### [Supplied records]
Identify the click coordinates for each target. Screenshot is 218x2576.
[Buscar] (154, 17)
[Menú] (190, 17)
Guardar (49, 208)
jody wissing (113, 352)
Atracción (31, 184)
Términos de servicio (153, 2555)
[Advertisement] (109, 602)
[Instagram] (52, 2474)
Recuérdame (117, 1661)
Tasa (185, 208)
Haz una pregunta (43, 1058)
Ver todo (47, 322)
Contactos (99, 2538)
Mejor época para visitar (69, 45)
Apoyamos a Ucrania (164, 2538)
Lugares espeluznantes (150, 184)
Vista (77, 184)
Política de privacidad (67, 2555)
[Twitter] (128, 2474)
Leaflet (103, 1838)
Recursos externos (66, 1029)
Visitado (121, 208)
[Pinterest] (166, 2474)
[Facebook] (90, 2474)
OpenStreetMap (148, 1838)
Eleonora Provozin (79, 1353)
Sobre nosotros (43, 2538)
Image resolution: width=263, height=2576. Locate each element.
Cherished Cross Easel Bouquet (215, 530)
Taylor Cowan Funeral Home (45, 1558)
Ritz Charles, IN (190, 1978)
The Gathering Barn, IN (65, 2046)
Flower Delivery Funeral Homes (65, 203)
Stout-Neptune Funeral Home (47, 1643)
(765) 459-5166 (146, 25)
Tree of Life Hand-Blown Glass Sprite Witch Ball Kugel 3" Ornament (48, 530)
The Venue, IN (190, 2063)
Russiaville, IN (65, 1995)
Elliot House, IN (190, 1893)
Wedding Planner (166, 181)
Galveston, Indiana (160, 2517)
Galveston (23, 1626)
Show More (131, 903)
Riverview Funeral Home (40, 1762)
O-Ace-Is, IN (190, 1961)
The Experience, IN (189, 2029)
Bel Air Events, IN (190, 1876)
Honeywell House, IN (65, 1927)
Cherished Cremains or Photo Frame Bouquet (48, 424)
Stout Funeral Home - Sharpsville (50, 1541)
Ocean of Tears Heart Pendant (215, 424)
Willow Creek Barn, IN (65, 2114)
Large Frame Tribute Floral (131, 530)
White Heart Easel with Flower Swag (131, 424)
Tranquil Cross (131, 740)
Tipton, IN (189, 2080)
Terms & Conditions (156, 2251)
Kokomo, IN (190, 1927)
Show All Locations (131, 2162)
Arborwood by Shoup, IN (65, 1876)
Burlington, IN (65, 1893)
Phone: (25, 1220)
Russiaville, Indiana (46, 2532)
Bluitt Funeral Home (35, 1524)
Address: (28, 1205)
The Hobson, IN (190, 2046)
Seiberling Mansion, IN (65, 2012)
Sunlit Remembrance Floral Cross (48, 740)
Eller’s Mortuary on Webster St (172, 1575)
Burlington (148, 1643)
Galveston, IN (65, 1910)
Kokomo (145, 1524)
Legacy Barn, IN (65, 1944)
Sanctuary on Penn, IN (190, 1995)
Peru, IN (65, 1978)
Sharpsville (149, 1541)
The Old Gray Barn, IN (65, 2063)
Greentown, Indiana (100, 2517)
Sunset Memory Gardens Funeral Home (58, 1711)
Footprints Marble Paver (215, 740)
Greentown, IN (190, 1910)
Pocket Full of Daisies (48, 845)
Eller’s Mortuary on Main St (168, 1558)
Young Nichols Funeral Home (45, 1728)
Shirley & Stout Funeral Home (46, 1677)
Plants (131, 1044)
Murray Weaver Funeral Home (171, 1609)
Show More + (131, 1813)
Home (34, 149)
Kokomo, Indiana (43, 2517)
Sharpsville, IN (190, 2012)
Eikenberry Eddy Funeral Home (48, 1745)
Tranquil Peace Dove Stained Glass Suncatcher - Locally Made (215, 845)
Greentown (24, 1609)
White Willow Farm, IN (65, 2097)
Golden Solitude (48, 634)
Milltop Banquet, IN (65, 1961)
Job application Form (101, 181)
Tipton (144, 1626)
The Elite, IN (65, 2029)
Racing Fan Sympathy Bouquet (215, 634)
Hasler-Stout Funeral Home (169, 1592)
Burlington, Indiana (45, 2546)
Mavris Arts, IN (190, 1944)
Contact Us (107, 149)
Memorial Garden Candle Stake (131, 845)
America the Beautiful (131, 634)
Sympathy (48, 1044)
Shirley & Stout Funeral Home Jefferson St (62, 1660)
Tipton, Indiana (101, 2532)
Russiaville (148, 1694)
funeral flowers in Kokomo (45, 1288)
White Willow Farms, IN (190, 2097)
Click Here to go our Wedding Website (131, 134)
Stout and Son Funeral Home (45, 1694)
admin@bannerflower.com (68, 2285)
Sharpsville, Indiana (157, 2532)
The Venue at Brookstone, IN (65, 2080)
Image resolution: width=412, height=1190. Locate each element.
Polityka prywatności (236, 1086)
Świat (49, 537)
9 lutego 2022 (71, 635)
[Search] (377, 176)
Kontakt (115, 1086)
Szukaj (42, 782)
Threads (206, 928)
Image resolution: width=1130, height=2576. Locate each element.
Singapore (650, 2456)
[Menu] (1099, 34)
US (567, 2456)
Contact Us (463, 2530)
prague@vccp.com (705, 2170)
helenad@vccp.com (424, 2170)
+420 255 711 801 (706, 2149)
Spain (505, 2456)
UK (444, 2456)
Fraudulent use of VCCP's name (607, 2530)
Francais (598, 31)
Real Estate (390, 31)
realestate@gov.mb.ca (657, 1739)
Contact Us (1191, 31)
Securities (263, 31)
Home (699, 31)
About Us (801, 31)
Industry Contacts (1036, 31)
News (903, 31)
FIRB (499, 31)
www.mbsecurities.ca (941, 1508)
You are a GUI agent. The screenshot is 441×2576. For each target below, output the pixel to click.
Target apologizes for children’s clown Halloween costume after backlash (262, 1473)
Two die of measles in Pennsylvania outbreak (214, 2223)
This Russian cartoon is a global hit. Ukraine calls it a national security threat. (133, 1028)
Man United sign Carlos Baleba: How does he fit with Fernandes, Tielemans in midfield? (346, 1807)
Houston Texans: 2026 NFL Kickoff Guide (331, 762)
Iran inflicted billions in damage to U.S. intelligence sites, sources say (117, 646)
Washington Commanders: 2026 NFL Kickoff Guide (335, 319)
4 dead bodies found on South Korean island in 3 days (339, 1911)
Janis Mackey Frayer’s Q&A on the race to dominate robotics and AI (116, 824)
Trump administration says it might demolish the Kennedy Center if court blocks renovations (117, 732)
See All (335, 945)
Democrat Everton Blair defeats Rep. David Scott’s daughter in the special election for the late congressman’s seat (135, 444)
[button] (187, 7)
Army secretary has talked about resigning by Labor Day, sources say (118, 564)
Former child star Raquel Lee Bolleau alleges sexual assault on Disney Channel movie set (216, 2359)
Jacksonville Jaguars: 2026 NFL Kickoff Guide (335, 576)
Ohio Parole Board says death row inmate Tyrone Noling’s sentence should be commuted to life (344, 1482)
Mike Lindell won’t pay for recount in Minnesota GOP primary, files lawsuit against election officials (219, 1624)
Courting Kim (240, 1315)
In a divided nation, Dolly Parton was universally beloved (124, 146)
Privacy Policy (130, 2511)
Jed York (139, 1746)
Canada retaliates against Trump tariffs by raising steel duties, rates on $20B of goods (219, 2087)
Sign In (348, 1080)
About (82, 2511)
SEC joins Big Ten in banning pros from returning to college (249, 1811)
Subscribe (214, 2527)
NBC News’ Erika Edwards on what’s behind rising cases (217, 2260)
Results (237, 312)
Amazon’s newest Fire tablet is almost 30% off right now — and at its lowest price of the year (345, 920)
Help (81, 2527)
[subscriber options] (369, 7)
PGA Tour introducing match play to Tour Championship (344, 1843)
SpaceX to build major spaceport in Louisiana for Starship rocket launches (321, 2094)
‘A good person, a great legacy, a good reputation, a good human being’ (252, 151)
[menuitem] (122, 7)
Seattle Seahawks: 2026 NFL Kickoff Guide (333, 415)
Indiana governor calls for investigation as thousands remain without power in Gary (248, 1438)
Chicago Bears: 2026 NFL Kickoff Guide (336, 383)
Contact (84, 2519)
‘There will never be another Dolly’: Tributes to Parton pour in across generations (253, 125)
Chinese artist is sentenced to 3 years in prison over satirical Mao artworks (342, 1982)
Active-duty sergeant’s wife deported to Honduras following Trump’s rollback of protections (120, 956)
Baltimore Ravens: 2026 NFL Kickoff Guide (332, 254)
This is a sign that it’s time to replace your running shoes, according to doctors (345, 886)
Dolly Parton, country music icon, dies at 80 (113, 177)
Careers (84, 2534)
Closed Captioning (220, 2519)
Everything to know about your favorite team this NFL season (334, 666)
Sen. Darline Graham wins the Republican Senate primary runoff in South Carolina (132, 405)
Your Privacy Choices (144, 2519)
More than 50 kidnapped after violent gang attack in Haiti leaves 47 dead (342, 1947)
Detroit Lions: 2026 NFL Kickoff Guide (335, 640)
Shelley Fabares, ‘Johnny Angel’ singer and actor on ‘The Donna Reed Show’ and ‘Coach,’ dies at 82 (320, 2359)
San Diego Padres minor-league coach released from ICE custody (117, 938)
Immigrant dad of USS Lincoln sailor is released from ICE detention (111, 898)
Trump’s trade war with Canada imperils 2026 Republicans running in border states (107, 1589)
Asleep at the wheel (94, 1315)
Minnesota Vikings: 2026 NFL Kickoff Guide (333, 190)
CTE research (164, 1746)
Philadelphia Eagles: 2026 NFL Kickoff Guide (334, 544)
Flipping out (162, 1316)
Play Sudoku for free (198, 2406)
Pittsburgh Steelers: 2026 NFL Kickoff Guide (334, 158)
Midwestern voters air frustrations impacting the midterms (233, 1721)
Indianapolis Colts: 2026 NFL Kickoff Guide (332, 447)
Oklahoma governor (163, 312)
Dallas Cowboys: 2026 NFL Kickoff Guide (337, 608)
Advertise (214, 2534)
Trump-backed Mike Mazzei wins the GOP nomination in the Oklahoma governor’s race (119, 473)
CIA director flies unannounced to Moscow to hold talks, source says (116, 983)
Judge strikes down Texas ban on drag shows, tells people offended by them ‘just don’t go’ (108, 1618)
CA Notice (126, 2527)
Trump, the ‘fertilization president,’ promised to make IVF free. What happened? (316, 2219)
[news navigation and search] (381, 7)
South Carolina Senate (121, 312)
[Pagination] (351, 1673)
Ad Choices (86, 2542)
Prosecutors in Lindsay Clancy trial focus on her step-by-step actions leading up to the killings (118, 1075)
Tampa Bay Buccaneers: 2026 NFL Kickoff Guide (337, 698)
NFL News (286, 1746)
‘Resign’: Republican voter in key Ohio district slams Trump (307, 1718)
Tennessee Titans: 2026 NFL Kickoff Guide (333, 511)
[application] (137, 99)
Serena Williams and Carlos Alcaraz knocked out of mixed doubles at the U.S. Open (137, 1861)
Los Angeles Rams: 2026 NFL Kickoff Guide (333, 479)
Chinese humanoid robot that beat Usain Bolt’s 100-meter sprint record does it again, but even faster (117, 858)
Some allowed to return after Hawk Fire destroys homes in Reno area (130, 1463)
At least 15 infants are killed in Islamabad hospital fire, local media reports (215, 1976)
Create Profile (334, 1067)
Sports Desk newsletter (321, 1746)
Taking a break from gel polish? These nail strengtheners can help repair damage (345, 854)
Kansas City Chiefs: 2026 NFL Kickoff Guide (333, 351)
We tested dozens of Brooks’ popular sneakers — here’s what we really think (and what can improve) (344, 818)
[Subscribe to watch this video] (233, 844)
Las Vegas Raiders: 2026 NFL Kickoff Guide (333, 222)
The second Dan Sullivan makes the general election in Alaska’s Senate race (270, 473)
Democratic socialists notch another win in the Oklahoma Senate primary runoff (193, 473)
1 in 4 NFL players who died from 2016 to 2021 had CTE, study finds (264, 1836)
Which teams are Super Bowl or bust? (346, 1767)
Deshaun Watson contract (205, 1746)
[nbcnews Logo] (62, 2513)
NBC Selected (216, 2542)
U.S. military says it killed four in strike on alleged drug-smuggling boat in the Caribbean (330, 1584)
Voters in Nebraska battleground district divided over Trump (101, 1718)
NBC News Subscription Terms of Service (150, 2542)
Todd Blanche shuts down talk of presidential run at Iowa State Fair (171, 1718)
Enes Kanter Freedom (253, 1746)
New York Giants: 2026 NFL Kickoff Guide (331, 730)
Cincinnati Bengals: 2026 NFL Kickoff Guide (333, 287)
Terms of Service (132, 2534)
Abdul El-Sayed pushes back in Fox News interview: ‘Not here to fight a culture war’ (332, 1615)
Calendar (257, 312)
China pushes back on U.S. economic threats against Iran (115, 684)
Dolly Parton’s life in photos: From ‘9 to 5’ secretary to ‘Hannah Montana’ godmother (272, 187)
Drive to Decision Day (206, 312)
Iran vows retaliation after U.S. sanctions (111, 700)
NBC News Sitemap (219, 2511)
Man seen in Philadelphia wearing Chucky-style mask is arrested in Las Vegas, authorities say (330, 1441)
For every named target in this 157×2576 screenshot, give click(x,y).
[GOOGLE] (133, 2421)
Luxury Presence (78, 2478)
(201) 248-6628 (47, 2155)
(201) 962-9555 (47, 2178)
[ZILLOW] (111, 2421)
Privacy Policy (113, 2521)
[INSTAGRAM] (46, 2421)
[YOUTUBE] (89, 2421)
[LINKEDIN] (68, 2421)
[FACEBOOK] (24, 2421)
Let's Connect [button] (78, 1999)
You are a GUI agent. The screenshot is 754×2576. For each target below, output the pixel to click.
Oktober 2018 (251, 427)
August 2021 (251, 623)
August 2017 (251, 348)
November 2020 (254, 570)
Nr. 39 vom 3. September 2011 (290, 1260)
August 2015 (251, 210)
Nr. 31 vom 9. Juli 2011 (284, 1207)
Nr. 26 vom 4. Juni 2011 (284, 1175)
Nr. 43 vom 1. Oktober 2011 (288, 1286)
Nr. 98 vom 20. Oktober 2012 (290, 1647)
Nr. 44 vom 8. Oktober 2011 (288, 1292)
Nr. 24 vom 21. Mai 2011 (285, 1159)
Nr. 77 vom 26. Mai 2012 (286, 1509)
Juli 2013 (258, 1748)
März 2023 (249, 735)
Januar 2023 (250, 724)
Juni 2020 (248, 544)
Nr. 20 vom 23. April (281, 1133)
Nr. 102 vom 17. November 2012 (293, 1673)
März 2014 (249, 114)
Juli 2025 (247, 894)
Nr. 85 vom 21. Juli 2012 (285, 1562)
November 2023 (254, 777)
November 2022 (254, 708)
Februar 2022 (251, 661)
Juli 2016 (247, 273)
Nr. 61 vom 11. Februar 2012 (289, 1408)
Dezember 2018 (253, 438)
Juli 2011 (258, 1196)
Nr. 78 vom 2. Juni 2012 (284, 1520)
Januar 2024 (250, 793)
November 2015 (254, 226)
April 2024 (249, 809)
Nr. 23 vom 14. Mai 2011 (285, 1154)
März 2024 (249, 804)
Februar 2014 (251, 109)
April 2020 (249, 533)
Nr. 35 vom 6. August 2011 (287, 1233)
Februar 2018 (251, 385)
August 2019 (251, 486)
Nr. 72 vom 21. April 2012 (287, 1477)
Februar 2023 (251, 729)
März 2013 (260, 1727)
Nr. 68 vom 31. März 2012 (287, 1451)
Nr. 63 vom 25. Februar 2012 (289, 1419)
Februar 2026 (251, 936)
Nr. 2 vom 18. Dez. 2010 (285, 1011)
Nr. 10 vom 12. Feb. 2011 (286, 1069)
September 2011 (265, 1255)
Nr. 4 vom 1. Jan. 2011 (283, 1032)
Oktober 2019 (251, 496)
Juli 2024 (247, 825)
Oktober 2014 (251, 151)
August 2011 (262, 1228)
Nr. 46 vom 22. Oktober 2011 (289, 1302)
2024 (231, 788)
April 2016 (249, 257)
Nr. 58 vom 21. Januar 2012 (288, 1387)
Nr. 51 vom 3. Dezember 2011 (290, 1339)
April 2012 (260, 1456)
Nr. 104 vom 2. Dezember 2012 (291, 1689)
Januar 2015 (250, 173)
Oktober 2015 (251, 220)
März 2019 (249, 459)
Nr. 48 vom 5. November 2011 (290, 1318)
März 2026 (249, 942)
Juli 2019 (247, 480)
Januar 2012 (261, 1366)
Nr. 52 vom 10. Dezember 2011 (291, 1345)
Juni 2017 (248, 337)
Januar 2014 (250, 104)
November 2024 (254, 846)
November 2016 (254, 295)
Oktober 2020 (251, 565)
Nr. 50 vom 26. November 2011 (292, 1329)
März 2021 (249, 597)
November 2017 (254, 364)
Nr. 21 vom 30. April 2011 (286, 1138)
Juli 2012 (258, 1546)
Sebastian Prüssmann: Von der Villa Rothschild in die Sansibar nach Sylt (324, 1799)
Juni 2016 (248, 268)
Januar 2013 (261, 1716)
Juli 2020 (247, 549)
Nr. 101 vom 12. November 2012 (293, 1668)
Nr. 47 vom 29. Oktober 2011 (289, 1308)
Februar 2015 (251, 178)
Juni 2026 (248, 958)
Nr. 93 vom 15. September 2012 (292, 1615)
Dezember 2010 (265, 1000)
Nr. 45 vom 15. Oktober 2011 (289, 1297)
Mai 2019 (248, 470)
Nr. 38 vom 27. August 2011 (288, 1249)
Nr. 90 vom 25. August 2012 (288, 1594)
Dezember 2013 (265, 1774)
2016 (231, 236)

### [What is required]
Report each line in the data above that holds the word "Cherished" by copying it.

### [Response]
Cherished Cross Easel Bouquet (215, 530)
Cherished Cremains or Photo Frame Bouquet (48, 424)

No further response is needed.